ЗАДАНИЯ ДЛЯ ВЫПОЛНЕНИЯ:
A - Как назывался сборник стихотворений, ставший первой книгой Тэффи, согласно отрывку о Тэффи?
B - Напишите продолжение отрывка о Тэффи, начиная сразу после его последнего предложения.

К вечеру каламбур повторял весь город. (Та же судьба была у многих шуток и остроумных высказываний Тэффи. Что стоит, например, ее кухарка из фельетона времен первой мировой войны, которая в то голодное время анонсировала обед из конины словами: «Барыня, лошади поданы!»)
Газета «Новая жизнь» просуществовала недолго. Ее литературная группа, испугавшись последствий после публикации статьи Ленина о национализации земли, вышла из состава редколлегии, а редактор Н. Минский уехал за границу.
В 1908 году в Петербурге начинает выходить еженедельный сатирический журнал «Сатирикон». Тэффи входит в состав его сотрудников. Из периодических изданий, в которых она регулярно была представлена, следует назвать и популярную московскую газету «Русское слово», которую издавал Сытин. В газете царил блистательный фельетонист Влас Дорошевич. Слава Тэффи сравнялась с его, а вскоре могла и поспорить с нею. Юмористические рассказы преобладают в ее творчестве этого периода. («Смейся!» — говорили мне читатели. «Смейся! Это принесет нам деньги», — говорили мои издатели... и я смеялась») .
«Что поделаешь! — вздыхала она. — Больше нравятся мои юмористические рассказы: нужно считаться с требованиями общего вкуса» .
А в лице ее по-прежнему была та двойственность древнегреческой маски. Как вспоминает И. Одоевцева, Тэффи говорила, что каждый ее смешной рассказ, в сущности, маленькая трагедия, юмористически повернутая. Просто у нее было удивительное свойство, которое редко кому дается. «Надо уметь жить играя, — говорила она, — игра скрашивает любые невзгоды» . Этим умением она владела в совершенстве.
Тэффи была уже достаточно хорошо известна читателю по газетным и журнальным публикациям, когда в 1910 году вышла ее первая книга. Это был сборник стихотворений «Семь огней». Она писала стихи на протяжении всей жизни и очень серьезно и ревниво к ним относилась. Но по большей части они не имели той славы, что ее проза. Книга стихов Тэффи вызвала разноречивые суждения в критике. Так, если Валерий Брюсов назвал ее стихи подражательными, то Николай Гумилев, напротив, восхвалял их «литературность в лучшем смысле слова».
Вскоре за первой книгой последовали два сборника юмористических рассказов. Всего же за годы, предшествующие эмиграции, с 1911 по 1918, вышло шесть крупных сборников юмористической прозы Тэффи. Кроме того, значительное количество рассказов было опубликовано в маленьких дешевых изданиях.

ПРЕДОСТАВЛЕННЫЕ МАТЕРИАЛЫ:
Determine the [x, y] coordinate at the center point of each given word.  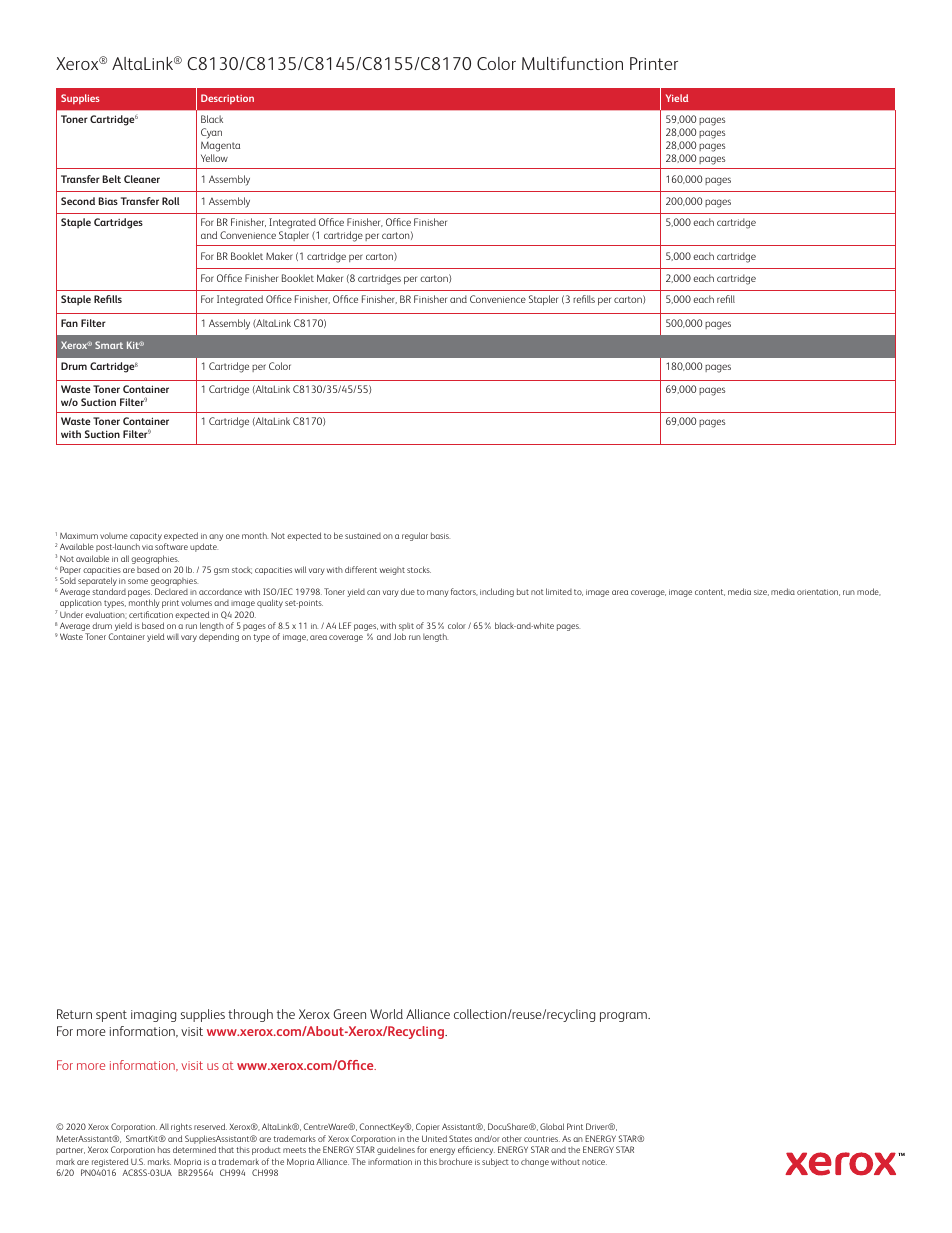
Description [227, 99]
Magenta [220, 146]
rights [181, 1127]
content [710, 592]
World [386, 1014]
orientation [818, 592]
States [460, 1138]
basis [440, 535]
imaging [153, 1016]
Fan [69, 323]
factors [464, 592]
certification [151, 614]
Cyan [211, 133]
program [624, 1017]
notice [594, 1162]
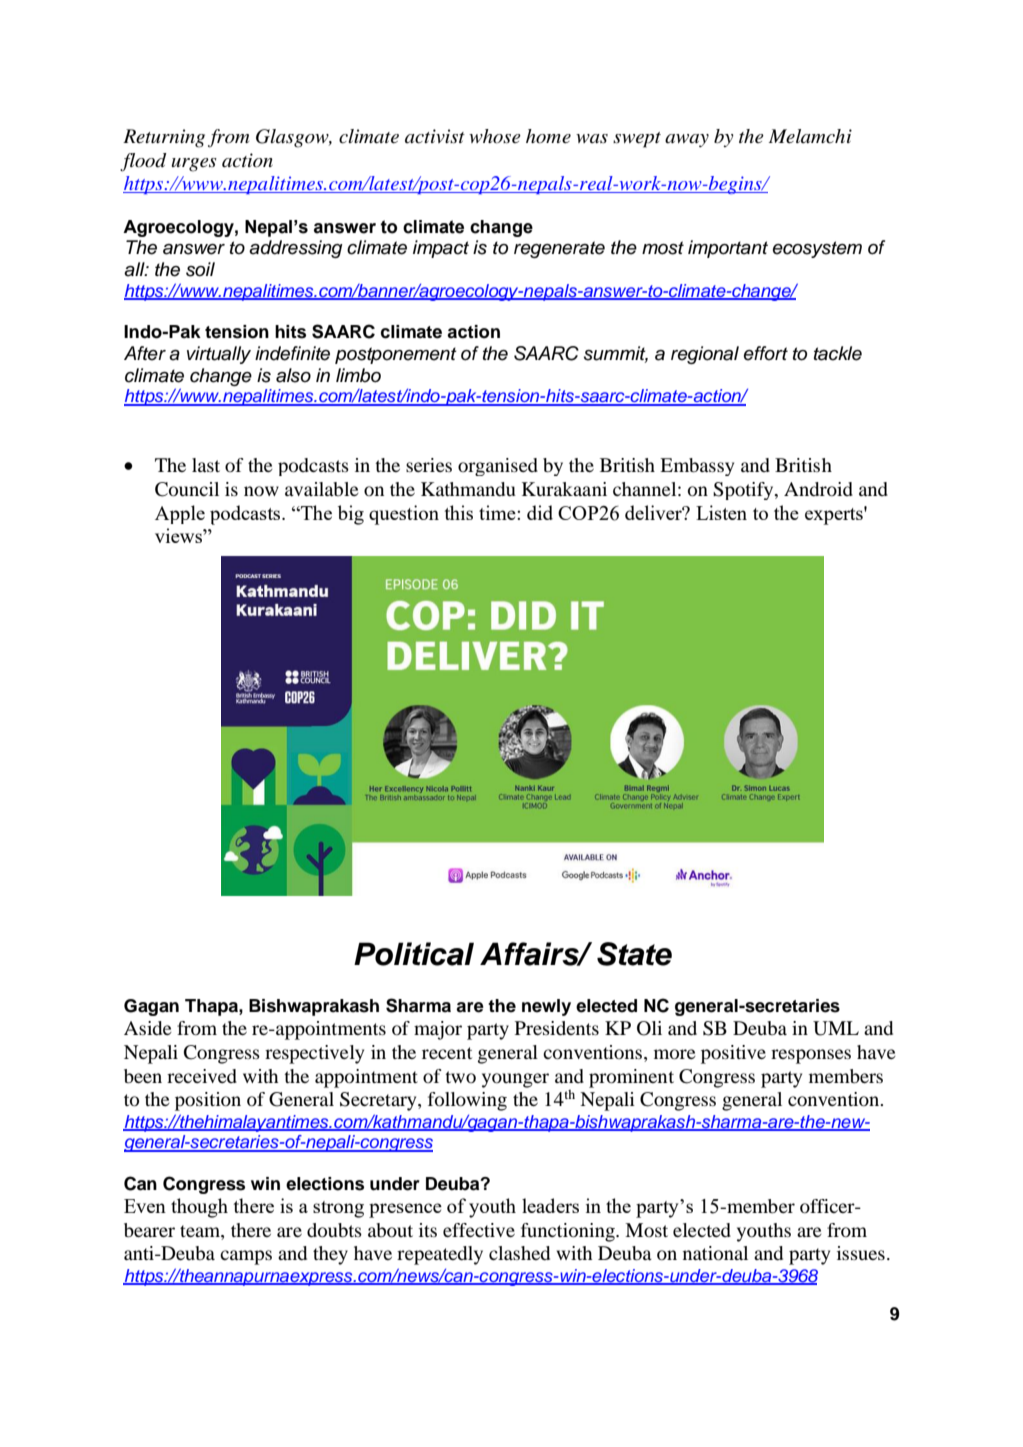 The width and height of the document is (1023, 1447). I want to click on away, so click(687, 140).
* * *
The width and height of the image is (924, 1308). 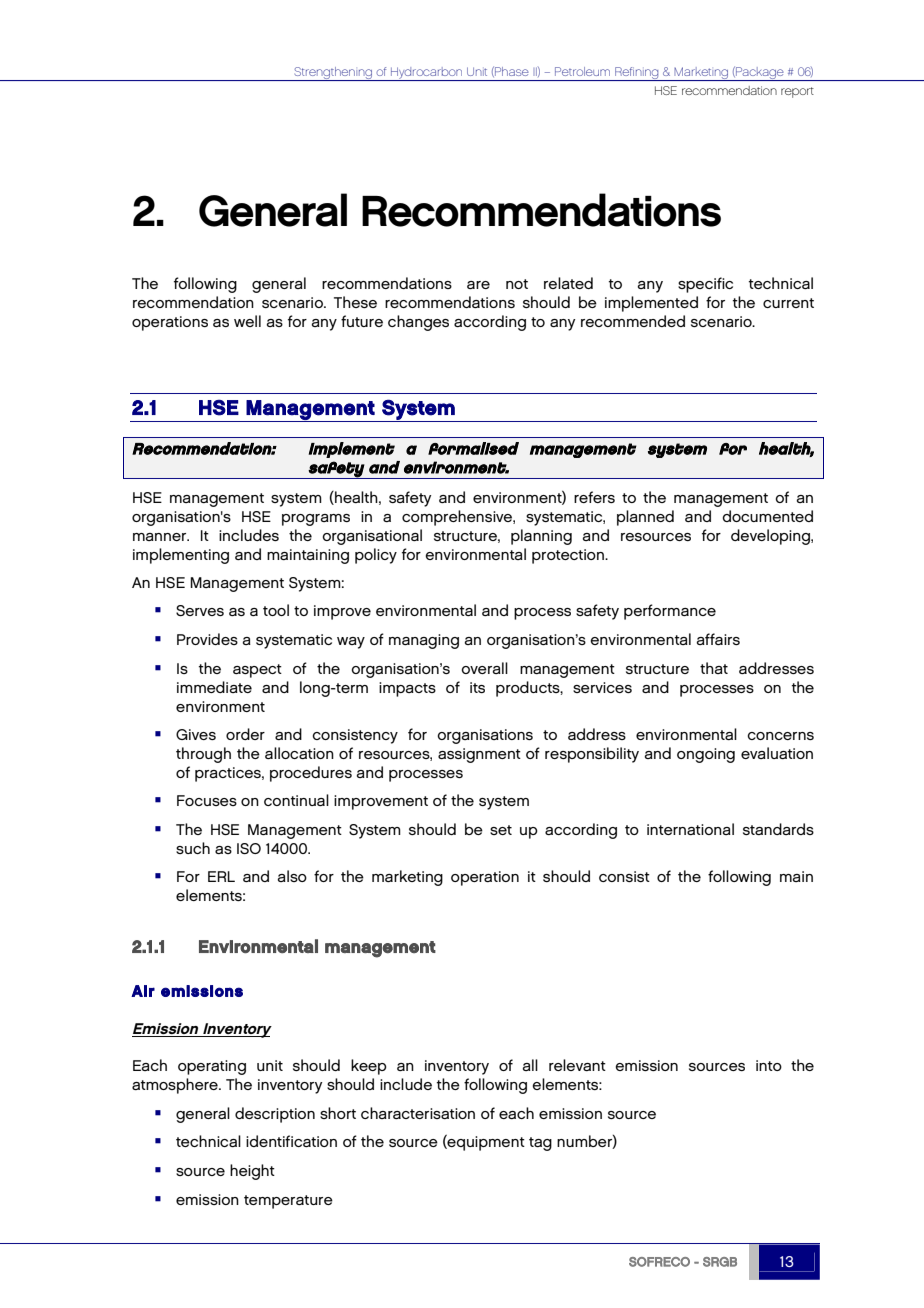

ОТВЕТЫ ПО ЗАДАНИЯМ:
A - «Семь огней».

B -
Книга 1916 года «Неживой зверь» дает новый образ многоликой, удивительной Тэффи. Это первый сборник ее серьезной прозы, где особое место занимают пронзительные, необычайно точные психологически рассказы о детях.
В фельетоне «Игрушки и книги» Тэффи в присущей ей иронической манере говорит: «Я за всю свою жизнь ни разу не смогла написать рассказа для детей. Пробовала — выходило что-то неудобное, скорее для стариков-паралитиков, чем для нормального ребенка» . Это признание следует понимать в том смысле, что она, человек и писатель предельно естественный, никогда не фальшивила, у нее не найдешь искусственно смоделированных типов, нравоучительных историй о «хороших детях». Дети из ее рассказов — это сама жизнь, в литературе до нее, пожалуй, не было столь живых детских характеров. Она писала, не подлаживаясь специально под детей, она писала о детях, не сковывая себя адресатом. Тэффи свободно и естественно говорит на языке ребенка, передает детские переживания и фантазии, детскую наивность, простодушную веру в чудеса, трогательную попытку приподняться на цыпочки, стать вровень со взрослыми, с их миром.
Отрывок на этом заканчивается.